Z krakowskiego Unsoundu pozostanie mi w głowie przede wszystkim jeden obrazek: fantastyczne trio Młynarski-Moretti-Zabrodzki, czyli 67,5 Minuty Projekt, grające ze stoperem owe 67,5 minuty, z których na chwilę opuściłem dwie czy trzy, ale potem natychmiast wróciłem, żeby już nie uronić ani sekundy. Owszem, grali jeden z najbardziej skonwencjonalizowanych gatunków muzyki klubowej, drum’n’bass, ogrywając jednak przez ten czas wszystkie schematy rytmiczne i brzmienia w taki sposób, że zabawa łączyła się tu z subtelną, na poły improwizowaną, inteligentną grą pomiędzy trzema świetnymi instrumentalistami. Żeby nie użyć słowa „wirtuozerską”. Dla mnie było to o tyle ważne, że na festiwalu mocno idącym w mrok, bas i dron uchylili na moment zasłonki i pokazali, na czym polegały imprezy klubowe kilkanaście lat temu: właśnie na niczym nieograniczonej, euforycznej zabawie. Fakt, że w Muzeum Inżynierii w tym czasie grała formacja Nurse With Wound (zapewne ciekawie), dodawał tylko pikanterii wydarzeniu i kontrastu bardzo potrzebnego imprezie, do której zapewne będę jeszcze wracać. Dziś wracam do kilku mocniej zrytmizowanych płyt ostatnich tygodni i miesięcy.

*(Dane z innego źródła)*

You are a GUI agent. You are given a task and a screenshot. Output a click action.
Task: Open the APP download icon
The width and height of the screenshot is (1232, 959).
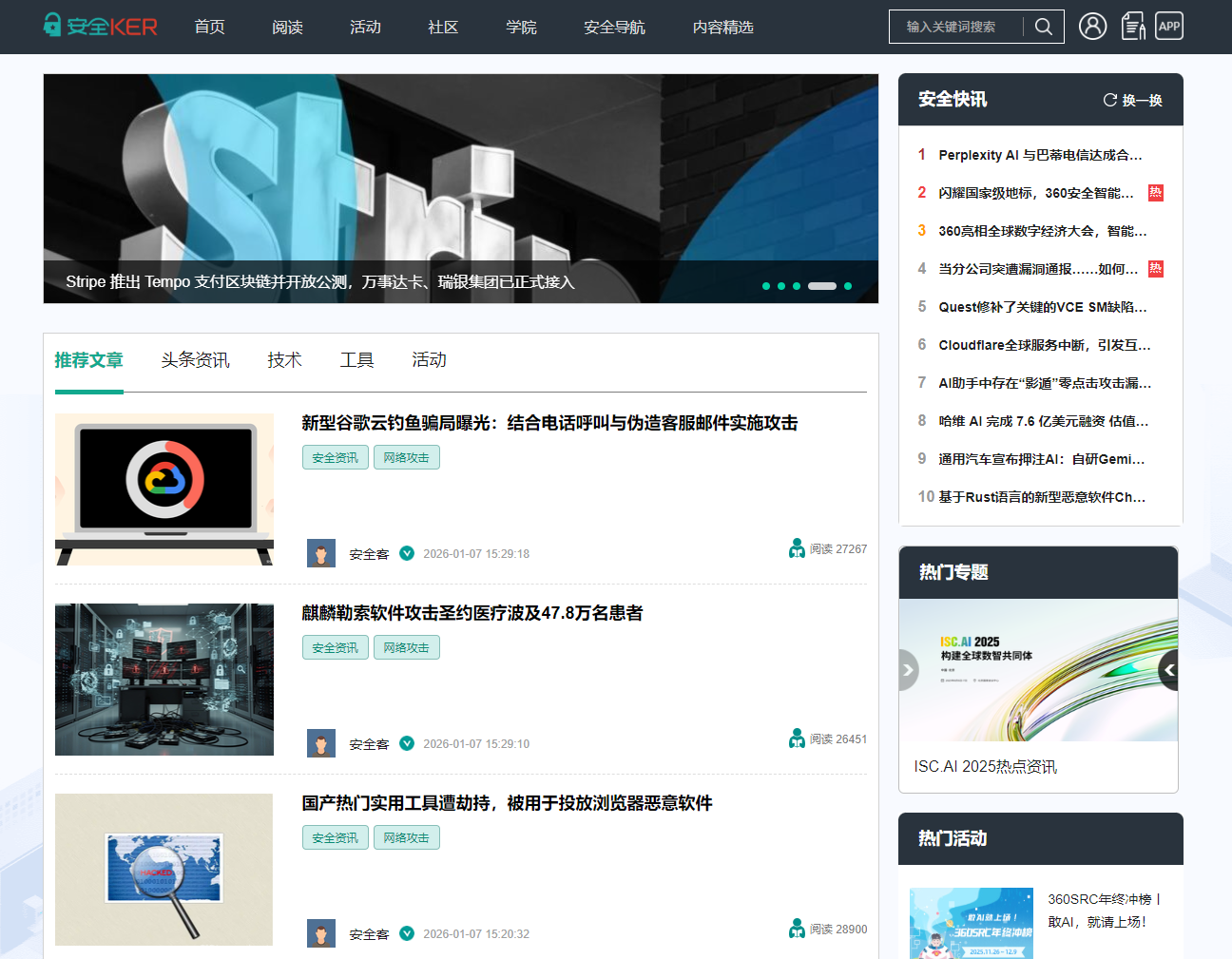point(1168,26)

Długo oczekiwany nowy album Skalpela jest zaskakująco skromny. Nie tylko jeśli chodzi o okładkę, która od pierwszych chwil skojarzyła mi się z symboliką starszych okładek Kraftwerk. Bardzo prostą, minimalistyczną. Płyta zaś jest skromna w tym mianowicie, że po latach milczenia duet nie pokazuje jakiejś zupełnie innej twarzy, próbuje tylko konsekwentnie budować dalej na tym, co zostawił dekadę temu. Początkowe wrażenie jest więc właśnie – znowu – skromne. Jest rozpoznawalny styl w wersji nie gorszej niż poprzednio, jednak gdzie zaskoczenie, odkrycie? Ale czar jest ukryty trochę za głęboko, żeby wyłuskać go, szukając tylko po instrumentalnych refrenach, tematach głównych.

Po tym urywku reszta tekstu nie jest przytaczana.